A sexual assault case against Strauss-Kahn in New York has been badly weakened by questions about his accuser’s credibility. As a result, France was consumed yesterday by the question of whether the longtime Socialist Party politician would revive his dream of running against unpopular conservative President Nicolas Sarkozy.
The political world was hit by a new shock when the lawyer for writer Tristane Banon announced she planned to file the complaint in Paris within a day.
Banon came forward after Strauss-Kahn’s May 14 arrest in New York, accusing him of wrenching open her bra and trying to unbutton her jeans in 2002. Lawyer David Koubbi said Banon had been dissuaded at the time from filing charges by her mother, a regional councillor in Strauss-Kahn’s Socialist Party.
Koubbi also had said his client had no intention of pressing charges while the American prosecution was going on because the two cases should be kept separate. Now, Banon is pressing forward, Koubbi said.
Messages of support for the complaint quickly appeared on Banon’s Facebook page.
Before Koubbi’s announcement, the country was split on whether it wanted Strauss-Kahn back in public life: two polls showed an almost even division between those who thought he should return, and those who believed his political career was over.
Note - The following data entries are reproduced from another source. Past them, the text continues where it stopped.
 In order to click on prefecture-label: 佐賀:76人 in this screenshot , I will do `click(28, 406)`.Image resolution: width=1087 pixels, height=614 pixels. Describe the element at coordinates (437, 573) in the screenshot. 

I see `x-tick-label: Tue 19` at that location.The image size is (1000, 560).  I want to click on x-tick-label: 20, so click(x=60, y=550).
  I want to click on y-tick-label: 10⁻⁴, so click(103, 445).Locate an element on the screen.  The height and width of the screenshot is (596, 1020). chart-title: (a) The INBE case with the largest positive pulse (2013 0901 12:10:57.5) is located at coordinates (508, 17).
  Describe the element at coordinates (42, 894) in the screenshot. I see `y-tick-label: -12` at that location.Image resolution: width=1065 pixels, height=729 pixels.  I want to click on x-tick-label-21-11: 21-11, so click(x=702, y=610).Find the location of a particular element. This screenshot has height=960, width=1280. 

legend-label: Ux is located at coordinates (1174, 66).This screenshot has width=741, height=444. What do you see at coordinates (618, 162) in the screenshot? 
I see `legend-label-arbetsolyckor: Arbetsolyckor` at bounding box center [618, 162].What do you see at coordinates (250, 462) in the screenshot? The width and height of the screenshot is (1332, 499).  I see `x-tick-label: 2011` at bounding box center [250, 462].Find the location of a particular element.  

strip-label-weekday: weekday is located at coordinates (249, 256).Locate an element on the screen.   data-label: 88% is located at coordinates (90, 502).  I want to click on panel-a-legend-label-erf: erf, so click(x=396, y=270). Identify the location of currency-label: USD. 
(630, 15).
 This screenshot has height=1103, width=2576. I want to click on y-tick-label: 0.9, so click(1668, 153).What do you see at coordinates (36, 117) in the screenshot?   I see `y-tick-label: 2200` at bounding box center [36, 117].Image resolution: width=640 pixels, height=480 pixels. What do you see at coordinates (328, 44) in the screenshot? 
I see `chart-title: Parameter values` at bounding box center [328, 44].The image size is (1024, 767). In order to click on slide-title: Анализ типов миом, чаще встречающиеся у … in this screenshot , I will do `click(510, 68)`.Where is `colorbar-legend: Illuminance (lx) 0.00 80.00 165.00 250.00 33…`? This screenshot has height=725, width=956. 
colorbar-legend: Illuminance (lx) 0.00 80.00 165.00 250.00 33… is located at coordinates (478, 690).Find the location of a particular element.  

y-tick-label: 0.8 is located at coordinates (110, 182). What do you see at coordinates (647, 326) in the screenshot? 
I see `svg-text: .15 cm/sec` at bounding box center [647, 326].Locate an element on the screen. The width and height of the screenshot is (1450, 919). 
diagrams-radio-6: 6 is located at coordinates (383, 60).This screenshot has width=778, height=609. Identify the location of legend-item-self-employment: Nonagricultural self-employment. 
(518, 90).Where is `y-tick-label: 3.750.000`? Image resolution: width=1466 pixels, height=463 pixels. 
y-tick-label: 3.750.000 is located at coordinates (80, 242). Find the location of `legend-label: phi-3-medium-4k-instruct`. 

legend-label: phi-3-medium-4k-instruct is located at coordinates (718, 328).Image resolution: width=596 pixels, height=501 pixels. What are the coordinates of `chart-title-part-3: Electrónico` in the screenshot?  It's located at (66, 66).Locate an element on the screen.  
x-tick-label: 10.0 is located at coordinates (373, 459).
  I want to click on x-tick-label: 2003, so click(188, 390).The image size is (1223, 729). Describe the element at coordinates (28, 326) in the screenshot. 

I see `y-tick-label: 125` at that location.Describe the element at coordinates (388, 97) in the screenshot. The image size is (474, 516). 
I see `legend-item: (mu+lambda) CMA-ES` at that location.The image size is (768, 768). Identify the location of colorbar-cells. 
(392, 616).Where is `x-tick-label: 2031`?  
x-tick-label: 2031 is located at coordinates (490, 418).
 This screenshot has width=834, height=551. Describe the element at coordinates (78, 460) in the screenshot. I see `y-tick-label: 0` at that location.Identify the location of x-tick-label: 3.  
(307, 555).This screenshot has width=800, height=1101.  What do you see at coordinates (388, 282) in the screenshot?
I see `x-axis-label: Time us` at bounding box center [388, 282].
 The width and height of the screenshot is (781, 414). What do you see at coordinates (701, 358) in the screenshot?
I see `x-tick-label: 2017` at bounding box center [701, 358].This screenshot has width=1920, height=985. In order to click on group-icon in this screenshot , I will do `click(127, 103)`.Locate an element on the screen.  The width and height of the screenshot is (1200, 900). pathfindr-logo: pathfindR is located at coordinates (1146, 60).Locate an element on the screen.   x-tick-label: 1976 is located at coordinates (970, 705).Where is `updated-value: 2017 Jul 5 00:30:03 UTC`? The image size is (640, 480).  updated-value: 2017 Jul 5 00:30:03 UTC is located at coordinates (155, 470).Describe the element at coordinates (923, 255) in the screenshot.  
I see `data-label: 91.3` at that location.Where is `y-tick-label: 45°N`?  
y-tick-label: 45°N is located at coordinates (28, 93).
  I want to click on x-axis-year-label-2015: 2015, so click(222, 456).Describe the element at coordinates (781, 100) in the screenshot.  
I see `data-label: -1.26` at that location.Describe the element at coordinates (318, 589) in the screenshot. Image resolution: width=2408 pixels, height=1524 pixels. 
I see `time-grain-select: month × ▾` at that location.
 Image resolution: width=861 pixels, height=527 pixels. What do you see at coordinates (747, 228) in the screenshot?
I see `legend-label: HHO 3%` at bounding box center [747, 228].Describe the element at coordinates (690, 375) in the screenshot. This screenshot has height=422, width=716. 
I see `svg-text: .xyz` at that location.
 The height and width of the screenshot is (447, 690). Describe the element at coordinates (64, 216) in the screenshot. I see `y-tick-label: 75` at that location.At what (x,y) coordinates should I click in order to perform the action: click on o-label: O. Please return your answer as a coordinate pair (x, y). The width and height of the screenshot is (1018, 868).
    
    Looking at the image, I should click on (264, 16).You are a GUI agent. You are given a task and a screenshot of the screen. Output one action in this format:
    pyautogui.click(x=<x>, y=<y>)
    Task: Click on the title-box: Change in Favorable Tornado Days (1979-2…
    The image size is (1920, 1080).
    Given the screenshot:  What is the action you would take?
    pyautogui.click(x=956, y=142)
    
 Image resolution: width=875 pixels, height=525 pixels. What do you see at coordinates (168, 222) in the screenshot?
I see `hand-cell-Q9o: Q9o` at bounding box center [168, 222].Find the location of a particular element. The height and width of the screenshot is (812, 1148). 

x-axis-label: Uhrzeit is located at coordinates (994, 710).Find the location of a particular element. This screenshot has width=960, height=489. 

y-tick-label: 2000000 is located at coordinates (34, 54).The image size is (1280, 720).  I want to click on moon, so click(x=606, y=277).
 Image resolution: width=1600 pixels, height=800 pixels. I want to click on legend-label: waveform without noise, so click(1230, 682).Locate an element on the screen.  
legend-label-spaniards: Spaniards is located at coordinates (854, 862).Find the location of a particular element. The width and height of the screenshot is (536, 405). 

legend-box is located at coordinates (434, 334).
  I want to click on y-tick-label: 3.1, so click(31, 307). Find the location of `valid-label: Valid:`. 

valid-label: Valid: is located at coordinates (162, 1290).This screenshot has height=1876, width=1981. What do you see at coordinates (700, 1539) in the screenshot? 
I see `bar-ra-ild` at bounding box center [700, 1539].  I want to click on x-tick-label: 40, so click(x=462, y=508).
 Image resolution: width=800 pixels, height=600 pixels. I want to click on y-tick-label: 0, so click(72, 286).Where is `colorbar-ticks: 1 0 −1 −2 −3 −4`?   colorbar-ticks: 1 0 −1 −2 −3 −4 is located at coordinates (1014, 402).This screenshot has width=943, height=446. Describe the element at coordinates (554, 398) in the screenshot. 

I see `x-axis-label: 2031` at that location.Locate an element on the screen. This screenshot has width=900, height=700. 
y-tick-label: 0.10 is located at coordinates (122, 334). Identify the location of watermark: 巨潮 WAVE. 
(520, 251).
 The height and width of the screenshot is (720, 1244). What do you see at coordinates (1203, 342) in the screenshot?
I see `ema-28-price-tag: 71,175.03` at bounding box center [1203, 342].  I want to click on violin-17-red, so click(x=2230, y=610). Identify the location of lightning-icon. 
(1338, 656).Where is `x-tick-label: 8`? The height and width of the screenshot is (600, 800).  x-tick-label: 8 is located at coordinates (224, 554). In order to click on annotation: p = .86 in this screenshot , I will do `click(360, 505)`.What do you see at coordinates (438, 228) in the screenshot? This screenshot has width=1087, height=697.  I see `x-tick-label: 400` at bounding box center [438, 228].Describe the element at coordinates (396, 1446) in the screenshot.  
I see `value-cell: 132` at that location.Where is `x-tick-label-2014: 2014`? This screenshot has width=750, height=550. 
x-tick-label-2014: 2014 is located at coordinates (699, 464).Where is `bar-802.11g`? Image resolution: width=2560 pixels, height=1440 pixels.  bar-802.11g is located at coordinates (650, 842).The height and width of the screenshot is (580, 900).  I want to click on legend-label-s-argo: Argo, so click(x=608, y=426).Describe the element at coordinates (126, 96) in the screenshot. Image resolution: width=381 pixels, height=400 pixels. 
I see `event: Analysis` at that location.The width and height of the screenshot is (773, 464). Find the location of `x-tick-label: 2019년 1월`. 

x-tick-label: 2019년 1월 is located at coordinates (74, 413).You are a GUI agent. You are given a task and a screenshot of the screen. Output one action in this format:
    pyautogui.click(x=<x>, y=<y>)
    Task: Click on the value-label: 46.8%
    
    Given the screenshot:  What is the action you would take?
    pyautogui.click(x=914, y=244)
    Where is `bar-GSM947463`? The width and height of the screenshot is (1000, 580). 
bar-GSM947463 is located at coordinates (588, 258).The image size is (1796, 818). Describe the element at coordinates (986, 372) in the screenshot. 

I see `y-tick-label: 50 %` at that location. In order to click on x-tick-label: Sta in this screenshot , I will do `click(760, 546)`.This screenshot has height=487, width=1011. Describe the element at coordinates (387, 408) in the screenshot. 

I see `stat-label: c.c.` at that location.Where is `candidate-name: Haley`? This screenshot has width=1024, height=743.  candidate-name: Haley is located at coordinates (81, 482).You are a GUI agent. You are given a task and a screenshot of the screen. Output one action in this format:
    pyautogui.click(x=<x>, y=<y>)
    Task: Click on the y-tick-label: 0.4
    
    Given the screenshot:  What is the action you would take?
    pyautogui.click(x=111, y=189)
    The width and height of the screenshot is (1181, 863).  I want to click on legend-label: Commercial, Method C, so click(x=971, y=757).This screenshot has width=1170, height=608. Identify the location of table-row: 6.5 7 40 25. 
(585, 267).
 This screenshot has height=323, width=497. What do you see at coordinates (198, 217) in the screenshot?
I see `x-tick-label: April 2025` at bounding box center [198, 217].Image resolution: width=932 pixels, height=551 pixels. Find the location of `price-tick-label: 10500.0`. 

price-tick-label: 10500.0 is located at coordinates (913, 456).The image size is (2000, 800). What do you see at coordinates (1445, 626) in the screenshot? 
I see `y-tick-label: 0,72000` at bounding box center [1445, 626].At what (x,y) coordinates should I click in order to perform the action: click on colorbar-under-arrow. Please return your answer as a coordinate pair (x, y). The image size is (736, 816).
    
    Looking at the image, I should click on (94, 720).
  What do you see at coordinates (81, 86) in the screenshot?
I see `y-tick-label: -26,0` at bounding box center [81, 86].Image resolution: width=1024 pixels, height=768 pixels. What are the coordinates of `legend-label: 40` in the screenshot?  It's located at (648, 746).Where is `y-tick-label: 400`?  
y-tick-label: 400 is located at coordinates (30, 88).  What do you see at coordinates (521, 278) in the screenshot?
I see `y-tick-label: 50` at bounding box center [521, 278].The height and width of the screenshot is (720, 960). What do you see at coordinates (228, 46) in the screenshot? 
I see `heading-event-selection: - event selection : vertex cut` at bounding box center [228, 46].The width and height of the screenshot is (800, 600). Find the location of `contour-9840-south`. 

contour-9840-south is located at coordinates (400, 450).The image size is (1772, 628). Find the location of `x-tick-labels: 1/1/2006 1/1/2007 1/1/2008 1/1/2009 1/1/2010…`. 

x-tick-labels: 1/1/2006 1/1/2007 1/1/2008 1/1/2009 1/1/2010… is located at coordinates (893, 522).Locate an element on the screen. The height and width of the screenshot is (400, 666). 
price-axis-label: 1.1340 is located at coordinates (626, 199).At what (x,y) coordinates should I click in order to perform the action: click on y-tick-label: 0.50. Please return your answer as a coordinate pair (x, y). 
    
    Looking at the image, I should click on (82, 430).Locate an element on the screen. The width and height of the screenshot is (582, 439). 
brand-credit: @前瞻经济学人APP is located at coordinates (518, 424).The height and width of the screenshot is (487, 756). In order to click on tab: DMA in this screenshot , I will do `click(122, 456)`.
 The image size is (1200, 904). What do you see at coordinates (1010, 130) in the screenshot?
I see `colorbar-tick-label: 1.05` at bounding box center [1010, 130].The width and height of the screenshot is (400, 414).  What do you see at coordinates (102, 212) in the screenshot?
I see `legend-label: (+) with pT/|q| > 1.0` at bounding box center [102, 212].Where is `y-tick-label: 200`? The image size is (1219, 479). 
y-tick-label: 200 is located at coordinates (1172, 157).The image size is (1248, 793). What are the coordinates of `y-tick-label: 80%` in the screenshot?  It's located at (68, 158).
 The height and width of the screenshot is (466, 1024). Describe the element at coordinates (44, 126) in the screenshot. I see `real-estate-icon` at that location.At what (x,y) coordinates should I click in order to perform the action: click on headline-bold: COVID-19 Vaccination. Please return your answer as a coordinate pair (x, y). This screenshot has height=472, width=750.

The former IMF chief had been widely seen as the leading contender in the 2012 election, leading polls in the months before his arrest.
With the alleged victim’s credibility undercut and Strauss-Kahn free on bail, French politicians and pundits largely assume the charges against him will be dropped within weeks.
For many, the question is whether a man paraded in handcuffs before photographers outside a Harlem police station a month and a half ago will try to run against widely unpopular Sarkozy and become leader of the world’s fifth-largest economy.
“DSK Back?” the left- leaning daily Liberation asked on its front page yesterday, describing Strauss- Kahn’s release from house arrest as having turned the Socialist primary race upside down for the second time in as many months.
“Dominique Strauss-Kahn will express his intentions when he wants to,” Socialist Party leader Martine Aubry told France-2 television.
The charges still stand against Strauss-Kahn, who has relinquished his passport to authorities in New York. Another court hearing would be needed for him to get it back. His next appearance is scheduled for July 18, five days after the deadline for candidates to register in the Socialist Party primary.
As a result, much of the debate about Strauss-Kahn’s political future centres on whether the Socialists would push back the primary deadline.
“Let’s acknowledge that if Strauss-Kahn decides to come back as a candidate on our side, no one will try to oppose him using some calendar,” said Aubry, who declared her candidacy only after Strauss-Kahn’s arrest.
Socialist Party spokesman Benoit Hamon appeared to disagree, an indication of the confusion and disagreement in the party about a man seen by some as a martyr of US injustice and by others as an out-of-touch jet-setter with a history of crude behaviour toward women.
“We can’t base the (political) calendar, which involves millions of French people, on the American judicial calendar,” he said yesterday.
Hamon left open the possibility, however, that Strauss-Kahn could become a candidate even after the official deadline.